Abbiamo diversi progetti di ricerca, tra cui uno nuovissimo con l'università Politecnica delle Marche la cui pubblicazione è uscita ora. Abbiamo studiato per la prima volta al mondo la presenza di microplastiche nel tuorlo e nel fegato dell'embrione di uova non schiuse. Ora saranno necessari studi successivi molto laboriosi. Per fare un esempio, dobbiamo capire se queste microplastiche all'interno del nido sono di derivazione, cioè se provengono dalla madre mentre forma l'uovo.

 

Quali sono i vostri piani per il futuro basandovi sulle esperienze e i risultati ottenuti?

Parallelamente alle nostre attività di soccorso, recupero e riabilitazione, puntiamo a innovare con iniziative estive di coinvolgimento e sensibilizzazione.

Integriamo nel nostro team studenti provenienti da tutta Italia, sfruttando le strutture disponibili in Maremma per organizzare i nostri "TartaCamp". Qui, coinvolgiamo giovani e turisti nella perlustrazione delle spiagge, insegnando loro a identificare i nidi di tartaruga, per poi allestire un’adeguata protezione e organizzare la sorveglianza. Promuoviamo iniziative d’ informazione e divulgazione scientifica per educare alle buone pratiche di tutela dell'ambiente marino e per la conservazione della biodiversità.

La nostra attività, come dimostrato anche al campeggio PuntAla, è strettamente legata all'educazione ambientale e alla sensibilizzazione perché, per proteggere questa specie marina, non basta salvare i singoli esemplari o i nidi, è necessario cambiare gli stili di vita di noi umani. Utilizziamo quindi le nostre attività sul campo come mezzo per promuovere un cambiamento nel pensiero e nelle abitudini delle persone.

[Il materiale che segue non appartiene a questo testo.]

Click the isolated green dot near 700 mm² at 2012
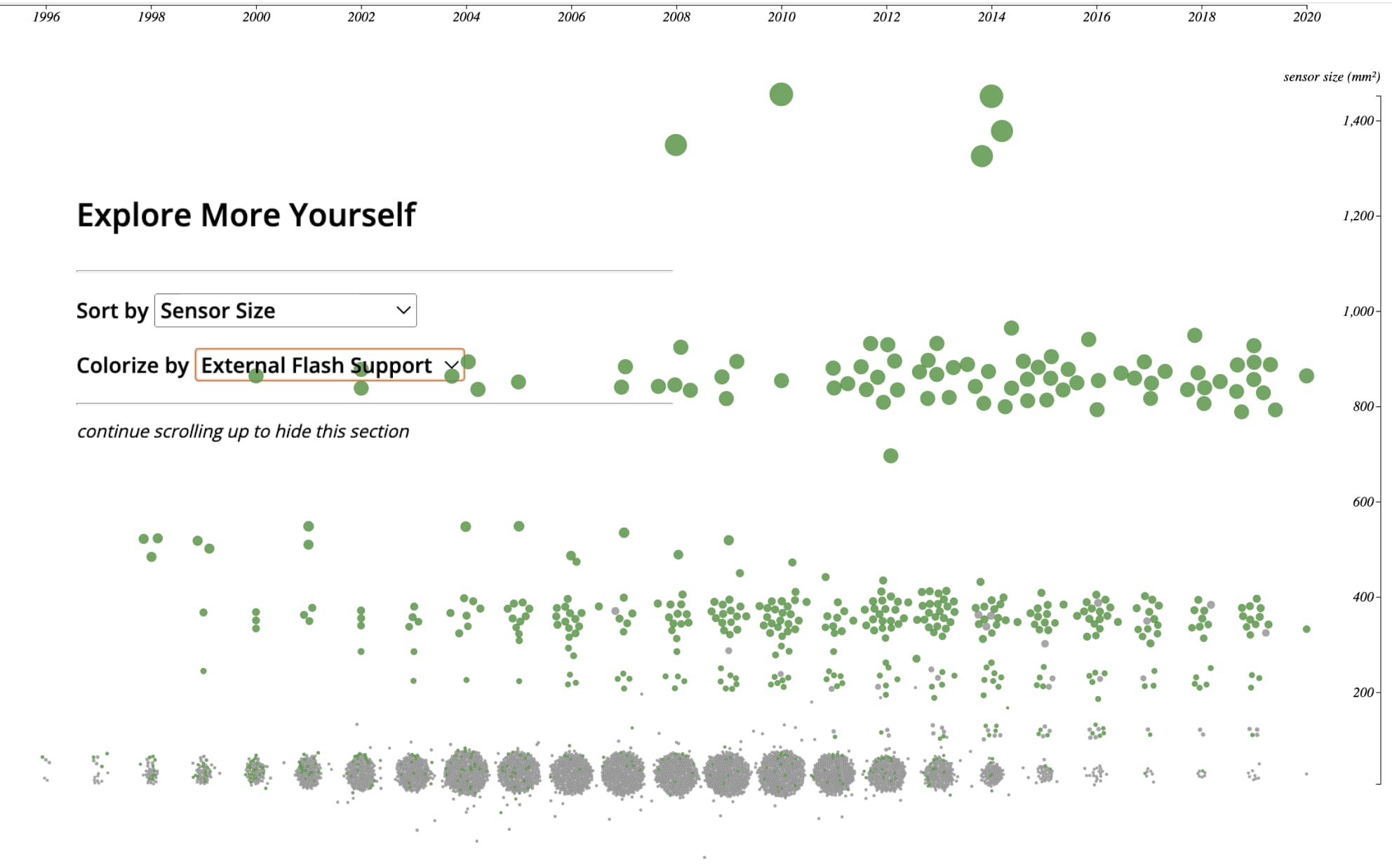This screenshot has width=1392, height=868. (x=890, y=456)
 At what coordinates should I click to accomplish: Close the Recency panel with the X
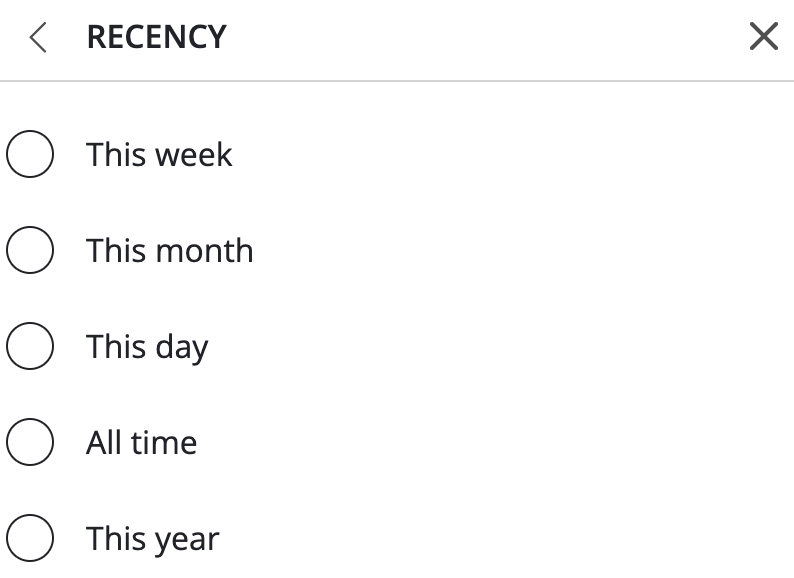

Non ci limitiamo di raccomandare semplicemente un cambiamento di comportamento, coinvolgiamo le persone facendole partecipare alle attività, come la liberazione di una tartaruga o la nascita dei piccoli. Le tartarughe sono specie empatiche e, durante questi eventi, il coinvolgimento favorisce maggiormente la sensibilizzazione da parte nostra e dei gruppi coinvolti in queste attività.